§ **TASK REQUIREMENTS**
Turn every line of the records below into a JSON list of strings, with one string per line and blank lines omitted.

§ **Items from a data source**
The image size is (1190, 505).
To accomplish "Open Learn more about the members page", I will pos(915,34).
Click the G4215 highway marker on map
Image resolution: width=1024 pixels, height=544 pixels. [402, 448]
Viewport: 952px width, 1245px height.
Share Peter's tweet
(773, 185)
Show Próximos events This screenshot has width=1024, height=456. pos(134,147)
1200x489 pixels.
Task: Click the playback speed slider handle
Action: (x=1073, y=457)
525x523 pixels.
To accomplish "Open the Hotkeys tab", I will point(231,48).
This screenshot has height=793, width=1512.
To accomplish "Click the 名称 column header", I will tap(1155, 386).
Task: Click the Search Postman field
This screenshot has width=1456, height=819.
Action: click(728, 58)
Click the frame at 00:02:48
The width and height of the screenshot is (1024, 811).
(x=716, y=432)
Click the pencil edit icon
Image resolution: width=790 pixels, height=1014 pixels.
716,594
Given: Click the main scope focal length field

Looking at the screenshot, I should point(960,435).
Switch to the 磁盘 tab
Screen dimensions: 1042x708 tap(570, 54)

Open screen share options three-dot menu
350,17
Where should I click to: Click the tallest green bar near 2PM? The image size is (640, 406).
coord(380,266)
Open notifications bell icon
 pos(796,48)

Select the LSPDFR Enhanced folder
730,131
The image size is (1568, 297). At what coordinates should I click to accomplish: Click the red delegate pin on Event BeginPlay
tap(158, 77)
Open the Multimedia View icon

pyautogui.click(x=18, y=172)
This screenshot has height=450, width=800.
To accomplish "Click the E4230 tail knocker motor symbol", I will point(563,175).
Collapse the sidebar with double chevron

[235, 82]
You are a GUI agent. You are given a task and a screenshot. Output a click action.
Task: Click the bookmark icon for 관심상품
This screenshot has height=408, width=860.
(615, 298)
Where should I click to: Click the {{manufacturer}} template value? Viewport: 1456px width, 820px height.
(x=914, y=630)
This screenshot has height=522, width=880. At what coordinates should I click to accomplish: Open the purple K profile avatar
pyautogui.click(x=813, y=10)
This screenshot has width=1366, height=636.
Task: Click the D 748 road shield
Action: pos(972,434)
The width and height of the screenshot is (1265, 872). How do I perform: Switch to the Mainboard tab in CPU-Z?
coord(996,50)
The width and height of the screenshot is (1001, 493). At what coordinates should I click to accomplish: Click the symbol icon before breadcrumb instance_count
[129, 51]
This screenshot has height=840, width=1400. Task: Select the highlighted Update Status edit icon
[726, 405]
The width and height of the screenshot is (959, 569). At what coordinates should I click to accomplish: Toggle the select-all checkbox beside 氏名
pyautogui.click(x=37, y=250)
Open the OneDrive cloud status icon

§ **TASK RESPONSE**
[
  "The image size is (1190, 505).",
  "To accomplish \"Open Learn more about the members page\", I will pos(915,34).",
  "Click the G4215 highway marker on map",
  "Image resolution: width=1024 pixels, height=544 pixels. [402, 448]",
  "Viewport: 952px width, 1245px height.",
  "Share Peter's tweet",
  "(773, 185)",
  "Show Próximos events This screenshot has width=1024, height=456. pos(134,147)",
  "1200x489 pixels.",
  "Task: Click the playback speed slider handle",
  "Action: (x=1073, y=457)",
  "525x523 pixels.",
  "To accomplish \"Open the Hotkeys tab\", I will point(231,48).",
  "This screenshot has height=793, width=1512.",
  "To accomplish \"Click the 名称 column header\", I will tap(1155, 386).",
  "Task: Click the Search Postman field",
  "This screenshot has width=1456, height=819.",
  "Action: click(728, 58)",
  "Click the frame at 00:02:48",
  "The width and height of the screenshot is (1024, 811).",
  "(x=716, y=432)",
  "Click the pencil edit icon",
  "Image resolution: width=790 pixels, height=1014 pixels.",
  "716,594",
  "Given: Click the main scope focal length field",
  "Looking at the screenshot, I should point(960,435).",
  "Switch to the 磁盘 tab",
  "Screen dimensions: 1042x708 tap(570, 54)",
  "Open screen share options three-dot menu",
  "350,17",
  "Where should I click to: Click the tallest green bar near 2PM? The image size is (640, 406).",
  "coord(380,266)",
  "Open notifications bell icon",
  " pos(796,48)",
  "Select the LSPDFR Enhanced folder",
  "730,131",
  "The image size is (1568, 297). At what coordinates should I click to accomplish: Click the red delegate pin on Event BeginPlay",
  "tap(158, 77)",
  "Open the Multimedia View icon",
  "pyautogui.click(x=18, y=172)",
  "This screenshot has height=450, width=800.",
  "To accomplish \"Click the E4230 tail knocker motor symbol\", I will point(563,175).",
  "Collapse the sidebar with double chevron",
  "[235, 82]",
  "You are a GUI agent. You are given a task and a screenshot. Output a click action.",
  "Task: Click the bookmark icon for 관심상품",
  "This screenshot has height=408, width=860.",
  "(615, 298)",
  "Where should I click to: Click the {{manufacturer}} template value? Viewport: 1456px width, 820px height.",
  "(x=914, y=630)",
  "This screenshot has height=522, width=880. At what coordinates should I click to accomplish: Open the purple K profile avatar",
  "pyautogui.click(x=813, y=10)",
  "This screenshot has width=1366, height=636.",
  "Task: Click the D 748 road shield",
  "Action: pos(972,434)",
  "The width and height of the screenshot is (1265, 872). How do I perform: Switch to the Mainboard tab in CPU-Z?",
  "coord(996,50)",
  "The width and height of the screenshot is (1001, 493). At what coordinates should I click to accomplish: Click the symbol icon before breadcrumb instance_count",
  "[129, 51]",
  "This screenshot has height=840, width=1400. Task: Select the highlighted Update Status edit icon",
  "[726, 405]",
  "The width and height of the screenshot is (959, 569). At what coordinates should I click to accomplish: Toggle the select-all checkbox beside 氏名",
  "pyautogui.click(x=37, y=250)",
  "Open the OneDrive cloud status icon"
]